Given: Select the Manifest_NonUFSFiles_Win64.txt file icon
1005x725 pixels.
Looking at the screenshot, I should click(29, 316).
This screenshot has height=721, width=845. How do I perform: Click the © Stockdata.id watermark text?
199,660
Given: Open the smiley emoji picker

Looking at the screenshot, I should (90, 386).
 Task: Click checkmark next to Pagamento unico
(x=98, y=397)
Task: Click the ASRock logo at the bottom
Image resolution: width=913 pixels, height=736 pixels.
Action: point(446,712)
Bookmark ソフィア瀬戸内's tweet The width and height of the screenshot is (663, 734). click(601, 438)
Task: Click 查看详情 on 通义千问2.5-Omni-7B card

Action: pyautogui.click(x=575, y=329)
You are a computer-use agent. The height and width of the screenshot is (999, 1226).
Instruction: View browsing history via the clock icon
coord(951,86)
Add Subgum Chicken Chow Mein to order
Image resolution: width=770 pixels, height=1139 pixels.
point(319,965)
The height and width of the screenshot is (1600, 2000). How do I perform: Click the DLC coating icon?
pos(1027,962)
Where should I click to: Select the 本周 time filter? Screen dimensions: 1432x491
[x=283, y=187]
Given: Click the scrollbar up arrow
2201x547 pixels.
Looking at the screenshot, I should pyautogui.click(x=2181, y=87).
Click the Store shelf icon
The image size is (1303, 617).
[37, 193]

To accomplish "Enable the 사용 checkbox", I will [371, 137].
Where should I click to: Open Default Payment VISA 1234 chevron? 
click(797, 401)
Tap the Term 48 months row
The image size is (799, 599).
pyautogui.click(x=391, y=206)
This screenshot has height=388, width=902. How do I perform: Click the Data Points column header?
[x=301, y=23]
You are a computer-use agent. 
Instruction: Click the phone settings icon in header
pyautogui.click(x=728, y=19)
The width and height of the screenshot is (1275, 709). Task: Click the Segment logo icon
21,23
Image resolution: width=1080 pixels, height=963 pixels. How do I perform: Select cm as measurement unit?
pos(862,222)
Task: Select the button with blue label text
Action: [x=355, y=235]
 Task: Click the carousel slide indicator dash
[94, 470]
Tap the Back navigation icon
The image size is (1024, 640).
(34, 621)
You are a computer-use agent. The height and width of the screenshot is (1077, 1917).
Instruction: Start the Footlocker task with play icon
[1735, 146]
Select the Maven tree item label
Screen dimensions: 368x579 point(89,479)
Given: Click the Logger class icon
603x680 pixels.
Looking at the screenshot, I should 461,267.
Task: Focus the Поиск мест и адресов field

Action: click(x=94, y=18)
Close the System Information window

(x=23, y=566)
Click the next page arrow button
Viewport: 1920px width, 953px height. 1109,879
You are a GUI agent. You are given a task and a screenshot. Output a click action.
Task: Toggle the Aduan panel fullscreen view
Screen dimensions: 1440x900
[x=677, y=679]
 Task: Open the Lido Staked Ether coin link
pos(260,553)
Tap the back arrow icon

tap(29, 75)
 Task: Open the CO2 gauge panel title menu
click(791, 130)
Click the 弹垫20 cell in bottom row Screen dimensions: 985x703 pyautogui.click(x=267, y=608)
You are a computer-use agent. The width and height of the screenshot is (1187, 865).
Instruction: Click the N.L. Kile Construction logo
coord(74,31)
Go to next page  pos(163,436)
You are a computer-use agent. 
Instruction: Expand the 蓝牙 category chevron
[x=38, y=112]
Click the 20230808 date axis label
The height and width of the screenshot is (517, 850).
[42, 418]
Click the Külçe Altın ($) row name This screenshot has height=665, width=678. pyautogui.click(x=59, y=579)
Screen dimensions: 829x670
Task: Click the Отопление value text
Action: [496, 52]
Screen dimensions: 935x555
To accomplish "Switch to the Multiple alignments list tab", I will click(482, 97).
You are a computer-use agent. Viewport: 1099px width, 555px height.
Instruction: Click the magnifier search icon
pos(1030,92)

────

• _Task prompt_
In the records above, locate the line that contains "Click the next page arrow button". Repeat it and every line after it, exactly, and nothing else.

• _Exercise result_
Click the next page arrow button
Viewport: 1920px width, 953px height. 1109,879
You are a GUI agent. You are given a task and a screenshot. Output a click action.
Task: Toggle the Aduan panel fullscreen view
Screen dimensions: 1440x900
[x=677, y=679]
 Task: Open the Lido Staked Ether coin link
pos(260,553)
Tap the back arrow icon

tap(29, 75)
 Task: Open the CO2 gauge panel title menu
click(791, 130)
Click the 弹垫20 cell in bottom row Screen dimensions: 985x703 pyautogui.click(x=267, y=608)
You are a computer-use agent. The width and height of the screenshot is (1187, 865).
Instruction: Click the N.L. Kile Construction logo
coord(74,31)
Go to next page  pos(163,436)
You are a computer-use agent. 
Instruction: Expand the 蓝牙 category chevron
[x=38, y=112]
Click the 20230808 date axis label
The height and width of the screenshot is (517, 850).
[42, 418]
Click the Külçe Altın ($) row name This screenshot has height=665, width=678. pyautogui.click(x=59, y=579)
Screen dimensions: 829x670
Task: Click the Отопление value text
Action: [496, 52]
Screen dimensions: 935x555
To accomplish "Switch to the Multiple alignments list tab", I will click(482, 97).
You are a computer-use agent. Viewport: 1099px width, 555px height.
Instruction: Click the magnifier search icon
pos(1030,92)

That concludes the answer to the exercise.